- The Washington Times - Friday, September 12, 2014

Both hands gripping the sides of a clear podium, John Thompson Jr. leaned toward a microphone Friday afternoon.

He had not prepared a speech. Though the event on Georgetown’s campus was built around the groundbreaking for a center that will bear his name — the John R. Thompson Jr. Intercollegiate Athletics Center — any sense of formality was lost when Thompson spoke. At 73 years old, he’s too far along for pomp and circumstance. It was never his gig to begin with.

With many of his famous former players in the front row, Thompson talked about academics, race, Georgetown and life. He jabbed Allen Iverson for not wearing his standard backward hat and baggy T-shirts. He recounted that he asked Iverson why he had dressed on the nicer side. “Because I didn’t want to hear your mouth,” his former guard told him.

Patrick Ewing, Dikembe Mutumbo, Alonzo Mourning and the Wizards’ Otto Porter laughed with the audience. As Thompson talked inside a large white tent for the event, all the hints of construction were outside. Random fencing and a construction trailer inhabited by workers in reflective vests and hard hats were nearby. They were already in the construction process for the $62 million, four-story, 144,000-square-foot facility. The concrete beneath ceremony attendees had black tread marks on it.

Thompson was about 100 feet from aging McDonough Arena when he spoke. The gym opened in 1952. Thompson became coach in 1972. During his 27 years as the Hoyas’ coach, Thompson was handed blueprints for a new facility five times. The ongoing tease resulted in what turned out to be inaccurate advice for his son.

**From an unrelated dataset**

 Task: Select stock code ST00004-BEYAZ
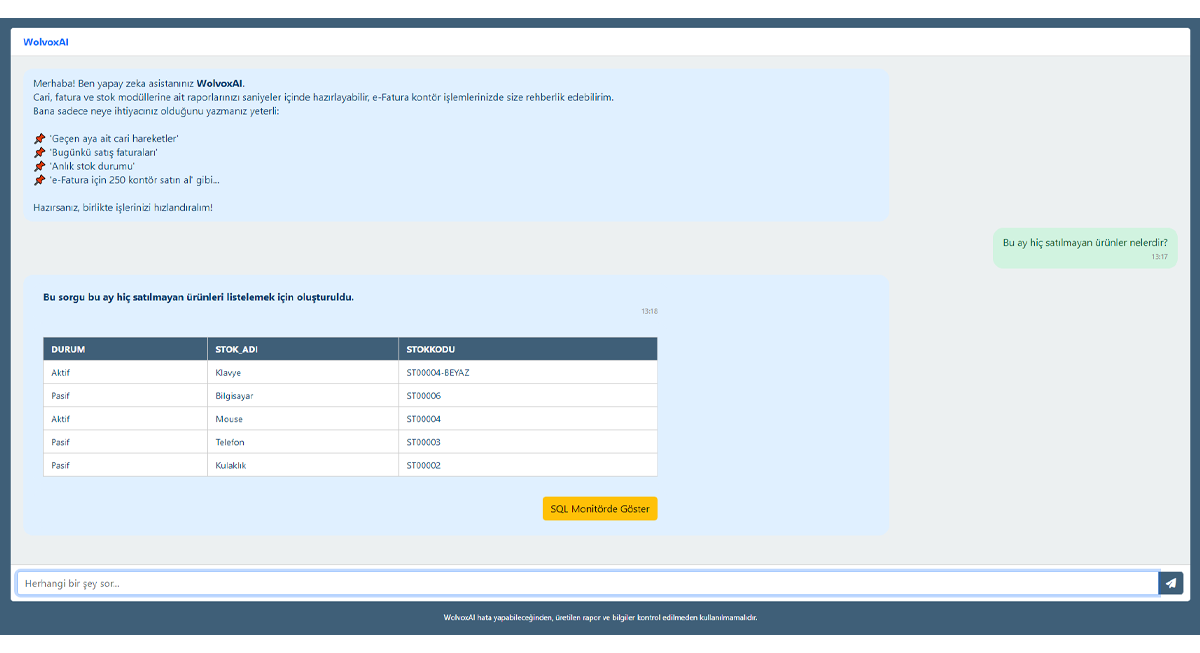pos(438,373)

John Thompson III, the current men’s basketball coach, had a meeting with an architecture company his first or second season. He took the blueprints for a new practice facility to his dad’s house. His father directed him to take a look in the back of a closet in a third-floor bedroom. Blueprints.

“They’re going to show you blueprints every couple of years, it’s never going to happen,” Thompson Jr. told his son.

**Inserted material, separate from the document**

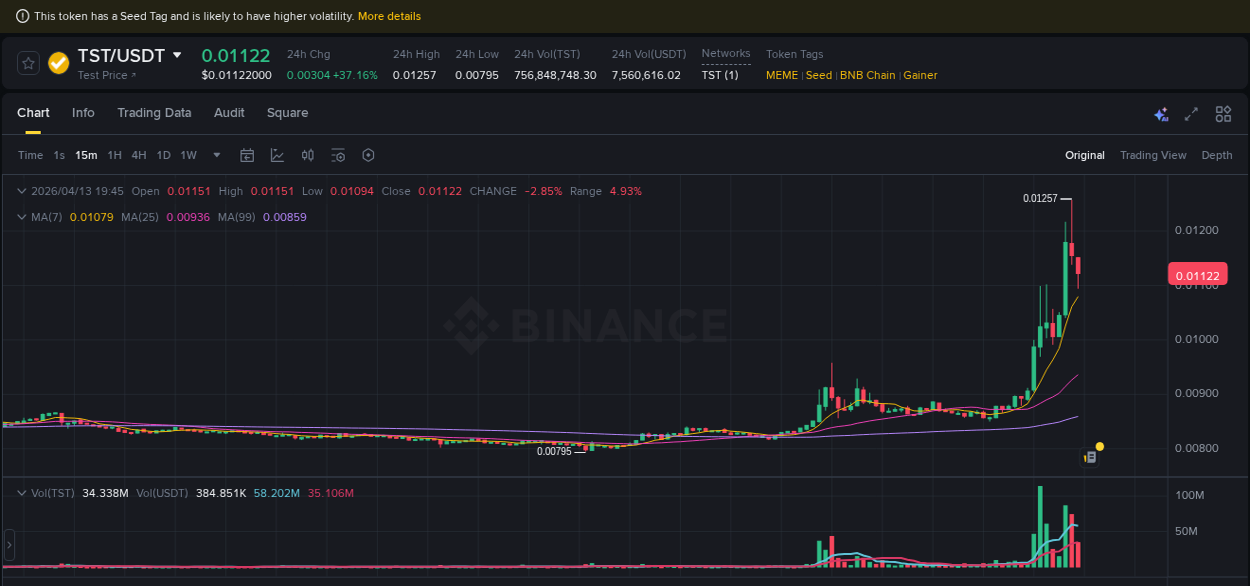Viewport: 1250px width, 586px height.
Task: Open the BNB Chain tag link
Action: [x=867, y=75]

Friday’s shovels proved him wrong. It also displayed the directness and impact of Thompson Jr. He talked specifically to former Georgetown players from the podium, mentioning Roy Hibbert was “terrible” for the Indiana Pacers in the playoffs last year, before pointing out what a talent he feels Hibbert is and his reverence for him personally. Thompson also made circuitous but well-taken points about academics and impact, arguing graduation rate was not the prominent signal of success it’s often touted to be.

He also, true to combative, contrarian form, said it’s not facilities that win.

“Human resources are what wins,” Thompson Jr. said.

Not long after, he sat as the audience stood and applauded.

Georgetown expects the new center to push it toward facility relevance. The school, particularly the men’s basketball program, has legacy to sell to recruits. But, it does not have shiny facilities to present them.

Helping basketball recruiting is one aspect of the new facility. It will also usher non-revenue sports into a more standardized existence with new lockers, practice areas, improved sports medicine availability and more.

Thompson joined university president John J. DeGioia, university board of directors chair Paul Tagliabue and athletics director Lee Reed, among others, to break ground Friday.

The ceremonial steps of jamming shovels into boxes of dirt came after speeches about the past, none more engaging, or longer, than Thompson‘s.

The groundbreaking will also give him some closure. In two years, after the expected ribbon-cutting to open the new facility, he can finally throw out those blueprints.